[Entries for locating text and elements]
++++++++++++++++++++

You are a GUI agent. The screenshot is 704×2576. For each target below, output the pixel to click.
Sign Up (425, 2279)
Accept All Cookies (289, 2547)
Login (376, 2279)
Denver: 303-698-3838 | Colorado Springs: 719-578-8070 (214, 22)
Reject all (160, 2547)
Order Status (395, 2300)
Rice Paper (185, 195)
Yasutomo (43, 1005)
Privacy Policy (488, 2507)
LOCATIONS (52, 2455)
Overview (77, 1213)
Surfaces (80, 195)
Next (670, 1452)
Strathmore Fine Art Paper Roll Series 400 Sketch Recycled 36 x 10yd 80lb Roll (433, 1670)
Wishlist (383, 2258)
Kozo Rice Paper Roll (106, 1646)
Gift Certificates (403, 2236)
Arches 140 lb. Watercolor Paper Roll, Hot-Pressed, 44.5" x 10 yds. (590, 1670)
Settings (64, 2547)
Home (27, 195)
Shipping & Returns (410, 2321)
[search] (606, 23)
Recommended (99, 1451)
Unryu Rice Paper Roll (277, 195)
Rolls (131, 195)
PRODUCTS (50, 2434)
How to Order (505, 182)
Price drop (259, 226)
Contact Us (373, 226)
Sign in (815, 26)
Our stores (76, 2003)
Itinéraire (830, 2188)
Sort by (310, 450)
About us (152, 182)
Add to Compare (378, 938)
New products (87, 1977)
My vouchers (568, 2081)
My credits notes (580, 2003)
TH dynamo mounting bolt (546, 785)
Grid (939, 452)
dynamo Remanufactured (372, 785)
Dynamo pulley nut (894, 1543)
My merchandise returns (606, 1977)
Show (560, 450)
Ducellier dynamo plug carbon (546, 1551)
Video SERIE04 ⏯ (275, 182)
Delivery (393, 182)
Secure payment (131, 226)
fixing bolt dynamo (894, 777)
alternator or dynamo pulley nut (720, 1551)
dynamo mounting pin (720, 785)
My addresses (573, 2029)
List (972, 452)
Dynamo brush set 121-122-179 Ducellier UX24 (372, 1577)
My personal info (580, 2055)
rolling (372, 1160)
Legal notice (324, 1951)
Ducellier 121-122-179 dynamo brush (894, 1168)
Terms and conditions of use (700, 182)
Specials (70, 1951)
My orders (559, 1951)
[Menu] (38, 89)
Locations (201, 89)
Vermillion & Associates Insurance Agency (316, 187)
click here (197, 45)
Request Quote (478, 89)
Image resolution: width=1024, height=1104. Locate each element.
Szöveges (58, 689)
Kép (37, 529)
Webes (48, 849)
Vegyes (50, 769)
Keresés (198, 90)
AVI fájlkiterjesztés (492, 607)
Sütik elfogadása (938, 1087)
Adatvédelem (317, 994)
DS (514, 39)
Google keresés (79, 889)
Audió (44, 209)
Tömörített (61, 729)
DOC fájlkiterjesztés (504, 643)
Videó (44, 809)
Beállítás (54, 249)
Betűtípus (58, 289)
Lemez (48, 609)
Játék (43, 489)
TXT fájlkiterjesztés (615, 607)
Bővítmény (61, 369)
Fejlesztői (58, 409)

++++++++++++++++++++

(Aim): Return every line of the records above with no changes.

(Exercise output):
You are a GUI agent. The screenshot is 704×2576. For each target below, output the pixel to click.
Sign Up (425, 2279)
Accept All Cookies (289, 2547)
Login (376, 2279)
Denver: 303-698-3838 | Colorado Springs: 719-578-8070 (214, 22)
Reject all (160, 2547)
Order Status (395, 2300)
Rice Paper (185, 195)
Yasutomo (43, 1005)
Privacy Policy (488, 2507)
LOCATIONS (52, 2455)
Overview (77, 1213)
Surfaces (80, 195)
Next (670, 1452)
Strathmore Fine Art Paper Roll Series 400 Sketch Recycled 36 x 10yd 80lb Roll (433, 1670)
Wishlist (383, 2258)
Kozo Rice Paper Roll (106, 1646)
Gift Certificates (403, 2236)
Arches 140 lb. Watercolor Paper Roll, Hot-Pressed, 44.5" x 10 yds. (590, 1670)
Settings (64, 2547)
Home (27, 195)
Shipping & Returns (410, 2321)
[search] (606, 23)
Recommended (99, 1451)
Unryu Rice Paper Roll (277, 195)
Rolls (131, 195)
PRODUCTS (50, 2434)
How to Order (505, 182)
Price drop (259, 226)
Contact Us (373, 226)
Sign in (815, 26)
Our stores (76, 2003)
Itinéraire (830, 2188)
Sort by (310, 450)
About us (152, 182)
Add to Compare (378, 938)
New products (87, 1977)
My vouchers (568, 2081)
My credits notes (580, 2003)
TH dynamo mounting bolt (546, 785)
Grid (939, 452)
dynamo Remanufactured (372, 785)
Dynamo pulley nut (894, 1543)
My merchandise returns (606, 1977)
Show (560, 450)
Ducellier dynamo plug carbon (546, 1551)
Video SERIE04 ⏯ (275, 182)
Delivery (393, 182)
Secure payment (131, 226)
fixing bolt dynamo (894, 777)
alternator or dynamo pulley nut (720, 1551)
dynamo mounting pin (720, 785)
My addresses (573, 2029)
List (972, 452)
Dynamo brush set 121-122-179 Ducellier UX24 (372, 1577)
My personal info (580, 2055)
rolling (372, 1160)
Legal notice (324, 1951)
Ducellier 121-122-179 dynamo brush (894, 1168)
Terms and conditions of use (700, 182)
Specials (70, 1951)
My orders (559, 1951)
[Menu] (38, 89)
Locations (201, 89)
Vermillion & Associates Insurance Agency (316, 187)
click here (197, 45)
Request Quote (478, 89)
Image resolution: width=1024, height=1104. Locate each element.
Szöveges (58, 689)
Kép (37, 529)
Webes (48, 849)
Vegyes (50, 769)
Keresés (198, 90)
AVI fájlkiterjesztés (492, 607)
Sütik elfogadása (938, 1087)
Adatvédelem (317, 994)
DS (514, 39)
Google keresés (79, 889)
Audió (44, 209)
Tömörített (61, 729)
DOC fájlkiterjesztés (504, 643)
Videó (44, 809)
Beállítás (54, 249)
Betűtípus (58, 289)
Lemez (48, 609)
Játék (43, 489)
TXT fájlkiterjesztés (615, 607)
Bővítmény (61, 369)
Fejlesztői (58, 409)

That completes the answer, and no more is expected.